• **Passage to read**:
--- --- ---
By that means, after the .name statement, the name of our champion should follow:

.name "Batman"

The string length must not exceed the number specified in the constant PROG_NAME_LENGTH. In the provided file, it is equal to 128.

By the way, an empty string can also be used as a champion name:

.name ""

But the complete absence of a string is an error:

.name

Champion Comment

Additionally, in the file with the extension .s the champion comment should be defined.

The statement to do this is contained in the constant COMMENT_CMD_STRING of the file op.h. In the file provided, this is .comment.

The length of the comment string is limited by the constant COMMENT_LENGTH. In the provided op.h file, its value is 2048.

Mainly, the .comment statement is very similar to .name and behaves the same way in cases with an empty string and its complete absence.

Other statements

In some files with the extension .s, which were provided to us as an example, a statement such as .extend was encountered.

This statement, like any other other than .name and .comment, is not described in the subject and is considered as error by the original translator.

We will handle this and other statements in the same manner.

Executable code

The champion executable code consists of instructions.

For the assembler language, the “One line - one statement” rule applies. And the symbol for ending an instruction in this language is a newline. That is, instead of the ; character familiar in the C language, the \n character appears here.

Based on this rule, we must remember that even after the last instruction, the newline should follow. Otherwise, asm will display an error message.

Each instruction consists of several components:

label

The label consists of characters that are defined in the constant LABEL_CHARS. In the sample file, this is abcdefghijklmnopqrstuvwxyz_0123456789.

That means the label cannot contain characters that are not specified in LABEL_CHARS.

And the label itself must be followed by the symbol defined in the constant LABEL_CHAR. In the sample file, this is the : character.

Why do we need labels?

A label indicates a statement that follows immediately. For one statement, and not for their unit:

.name "Batman"
.comment "This city needs me"

loop:
        sti r1, %: live, %1 # <- The loop label indicates this statement
live:
        live %0 # <- The live label indicates this statement.
        ld %0, r2 # <- And no label indicates this statement
        zjmp %:loop

The task of the labels is to simplify the process of writing code.

To fully appreciate their role, let's imagine a world without labels.

As we know, the champion code written in assembly language will turn into many bytes (represented in the hexadecimal notation) after the translation. And it is just a bytecode that the virtual machine will execute.
--- --- ---
• **Your task**:
In the passage on writing champion assembly files, what is the value of COMMENT_LENGTH in the provided op.h file?
--- --- ---
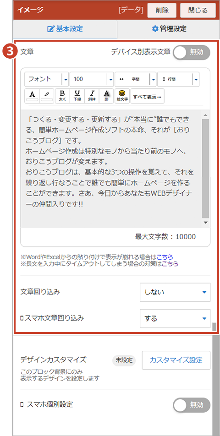
Task: Apply underline with the 下線 icon
Action: [x=77, y=96]
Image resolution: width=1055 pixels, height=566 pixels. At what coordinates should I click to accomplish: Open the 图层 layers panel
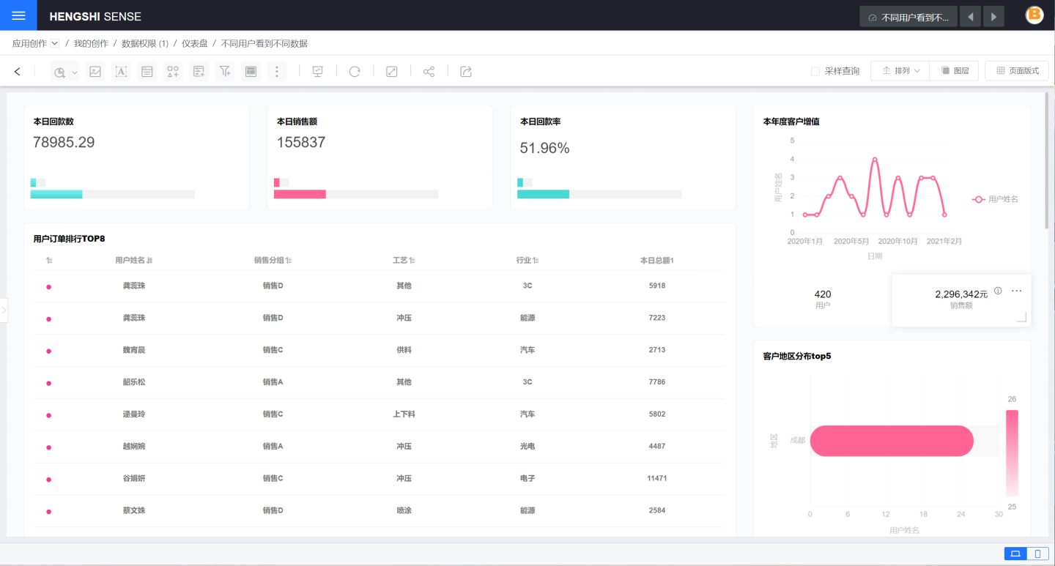(x=955, y=71)
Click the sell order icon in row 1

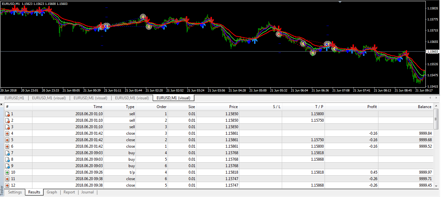tap(7, 114)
--- --- ---
• **Solution below**:
2048